This week I have talked about the method I currently use to pay my bills: Bill Surfing, which is really just balancing my bill payments so that I don’t have to write cheques when I have very little disposable income. Are there other ways of doing this? Glad you asked!
Bill Surfing The Next Generation
A few of my keener readers have already mentioned this approach, and I applaud their financial savvy. I have a new plan for paying my bills.
First, open a bank account with no service charges for paying your bills. ING direct and PC Financial both have such accounts (and PC Financial will actually give you points to pay bills). This is really important, don’t set up a plan that will give the Bank more money! We will call this bank account Bill Central.
Next, go to your employer and see if you can split your pay cheque deposit across different bank accounts. My employer does, so this works for me. If you cannot do this you will need to arrange some kind of direct payment into your new account every Pay Day (you can do this by depositing a cheque yourself, or some other method, but don’t use one that costs you money (like e-mail transfers or the like)).
Remember in Bill Surfing when I said find all of your monthly, and weekly payments and sum them up? We are doing that again. Sum all of your bills and divide that amount by 2, this number is your Pay Cheque Bill Payment Value.
Now we have that value, make sure that amount (plus maybe 5% more) is transferred, or deposited into our new account, Bill Central , every payday. The more you automate this, the less you have to worry about it.
If you can arrange for bills to be automatically withdrawn from a bank account, do this, from Bill Central since the more automated the system becomes, the less likely you are to forget to pay a bill (like I did with my cell phone bill this month). For all other bills, arrange with your bank, via phone banking or online banking, to pay them automatically every month from the Bill Central account.

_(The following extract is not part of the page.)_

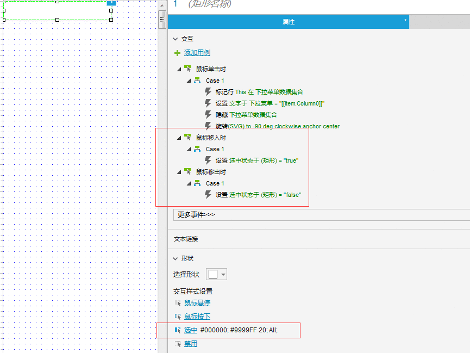Image resolution: width=470 pixels, height=353 pixels.
Task: Click the green plus Add Case icon
Action: [x=177, y=53]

You are now ready to get going with your plan. Ideally you should try to seed the Bill Central account with a full Pay Cheque Bill Payment Value before you start paying bills (a buffer) to make sure you don’t over draft the account (very bad). However, do not borrow money to do this (going into debt to try to stay out of debt never made sense to me).
Now you have your bills being paid automatically (or as much as possible), the money to pay it disappears before you see it (ideally) and at the end of the year this account will actually have extra money in it (because you have two extra pay cheques worth of payments deposited).
I have not implemented this yet, but I am planning on doing something similar to this very soon
Some questions
Why is disposable income important and having a good supply of it?
For me, not having money is like carrying a long tray of water. When it is steady, it is easy to carry, but if one side drops below the other, you attempt to compensate by lowering the other side further, and this continues until all the water is on the floor. If I don't have enough money, that is when unplanned credit card purchases occur, which then cause unplanned payments, which in turn cause more unplanned credit purchases, etc., etc., etc.
Whatever plan you use, keep this in mind
Aren't there better ways to pay your bills?
There most likely is, and I am not espousing this as the only method, just that you should have a plan to pay your bills. Whatever works for you, that ensures your bills are paid on time
Enjoy the weekend folks, and for my readers in Ontario, enjoy the LONG weekend (in Ottawa we call it Colonel By Day).